## Apply what you read
1) In the AgentScope RAG guide, edit the passage between "Flexible, retrieves only" and "agent = ReActAgent.builder()", inclusive, so that "Flexible" becomes "Adaptive". Give the revised passage.
2) Pick up the AgentScope RAG guide after its last line and keep writing it.

## Document segment
RAG (Retrieval-Augmented Generation)

AgentScope provides built-in RAG support, enabling Agents to access external knowledge bases.

Overview

Core Components

The RAG module in AgentScope consists of two core components:

  • Reader: Responsible for reading and chunking input documents, converting them into processable units

  • Knowledge: Responsible for storing documents, generating embeddings, and retrieving relevant information

Scope of Support

AgentScope supports multiple types of knowledge base implementations:

Type

Implementation

Supported Features

Document Management

Use Cases

Local Knowledge Base

SimpleKnowledge

Full document management and retrieval

Via code (using Reader)

Development, testing, full data control

Cloud-hosted Knowledge Base

BailianKnowledge

Retrieval only

Bailian Console

Enterprise, multi-turn conversations, query rewriting

Dify Knowledge Base

DifyKnowledge

Retrieval only

Dify Console

Multiple retrieval modes, reranking

RAGFlow Knowledge Base

RAGFlowKnowledge

Retrieval only

RAGFlow Console

Powerful OCR, knowledge graph, multi-dataset

Integration Modes

AgentScope supports two RAG integration modes:

Mode

Description

Pros

Cons

Generic Mode

Automatically retrieves and injects knowledge before each inference step

Simple, works with any LLM

Retrieves even when not needed

Agentic Mode

Agent uses tools to decide when to retrieve

Flexible, retrieves only when needed

Requires strong reasoning capabilities

Generic Mode

In Generic mode, knowledge is automatically retrieved and injected into the user’s message:

ReActAgent agent = ReActAgent.builder()
    .name("Assistant")
    .sysPrompt("You are a helpful assistant with access to a knowledge base.")
    .model(chatModel)
    .toolkit(new Toolkit())
    // Enable Generic RAG mode
    .knowledge(knowledge)
    .ragMode(RAGMode.GENERIC)
    .retrieveConfig(
        RetrieveConfig.builder()
            .limit(3)
            .scoreThreshold(0.3)
            .build())

## Dataset excerpts
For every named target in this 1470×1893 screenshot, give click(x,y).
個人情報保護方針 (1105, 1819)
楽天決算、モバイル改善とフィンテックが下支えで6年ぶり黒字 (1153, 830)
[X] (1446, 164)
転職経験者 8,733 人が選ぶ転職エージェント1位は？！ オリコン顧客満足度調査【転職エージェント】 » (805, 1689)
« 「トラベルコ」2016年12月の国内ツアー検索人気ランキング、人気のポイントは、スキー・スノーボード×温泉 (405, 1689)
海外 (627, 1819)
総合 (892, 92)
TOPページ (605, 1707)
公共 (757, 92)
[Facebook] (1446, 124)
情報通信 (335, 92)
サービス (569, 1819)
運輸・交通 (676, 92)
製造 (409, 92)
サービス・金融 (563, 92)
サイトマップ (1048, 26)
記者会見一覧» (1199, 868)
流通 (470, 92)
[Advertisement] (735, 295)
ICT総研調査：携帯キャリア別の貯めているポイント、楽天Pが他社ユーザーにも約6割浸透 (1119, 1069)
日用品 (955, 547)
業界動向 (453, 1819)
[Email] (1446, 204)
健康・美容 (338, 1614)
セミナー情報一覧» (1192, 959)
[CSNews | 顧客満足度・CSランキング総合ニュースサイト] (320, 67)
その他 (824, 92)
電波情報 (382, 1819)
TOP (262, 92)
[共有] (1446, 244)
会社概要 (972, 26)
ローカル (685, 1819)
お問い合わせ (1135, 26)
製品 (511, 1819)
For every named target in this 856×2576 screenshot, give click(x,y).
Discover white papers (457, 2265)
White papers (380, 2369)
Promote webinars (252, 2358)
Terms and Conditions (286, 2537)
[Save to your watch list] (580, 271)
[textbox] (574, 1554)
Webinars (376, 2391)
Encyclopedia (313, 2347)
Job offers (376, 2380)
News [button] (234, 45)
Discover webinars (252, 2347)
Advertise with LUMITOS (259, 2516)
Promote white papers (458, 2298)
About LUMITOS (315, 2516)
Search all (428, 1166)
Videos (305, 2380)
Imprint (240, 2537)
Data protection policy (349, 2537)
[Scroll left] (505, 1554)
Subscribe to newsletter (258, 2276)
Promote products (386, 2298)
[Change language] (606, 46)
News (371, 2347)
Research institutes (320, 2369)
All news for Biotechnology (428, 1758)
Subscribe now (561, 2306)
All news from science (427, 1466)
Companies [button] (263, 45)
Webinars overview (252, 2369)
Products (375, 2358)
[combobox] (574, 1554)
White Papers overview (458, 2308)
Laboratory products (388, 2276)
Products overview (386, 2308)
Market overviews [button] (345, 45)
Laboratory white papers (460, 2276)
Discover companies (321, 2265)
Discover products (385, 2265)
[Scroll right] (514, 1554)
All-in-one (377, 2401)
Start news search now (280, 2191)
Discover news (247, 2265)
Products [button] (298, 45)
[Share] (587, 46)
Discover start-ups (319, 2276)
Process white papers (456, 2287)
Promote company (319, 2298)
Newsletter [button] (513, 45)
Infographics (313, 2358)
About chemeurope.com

## Answers by task
1)
Adaptive, retrieves only when needed

Requires strong reasoning capabilities

Generic Mode

In Generic mode, knowledge is automatically retrieved and injected into the user’s message:

ReActAgent agent = ReActAgent.builder()

2)
    .enableOnlyForUserQueries(true)  // Retrieve only for user messages
    .build();

How it works:

  1. User sends a query

  2. Knowledge base automatically retrieves relevant documents

  3. Retrieved documents are prepended to the user message

  4. Agent processes the enhanced message and responds

Agentic Mode

In Agentic mode, the Agent has a retrieve_knowledge tool and decides when to use it:

ReActAgent agent = ReActAgent.builder()
    .name("Agent")
    .sysPrompt("You are a helpful assistant with a knowledge retrieval tool. " +
               "Use the retrieve_knowledge tool when you need information.")
    .model(chatModel)
    .toolkit(new Toolkit())
    // Enable Agentic RAG mode
    .knowledge(knowledge)
    .ragMode(RAGMode.AGENTIC)
    .retrieveConfig(
        RetrieveConfig.builder()
            .limit(3)
            .scoreThreshold(0.5)
            .build())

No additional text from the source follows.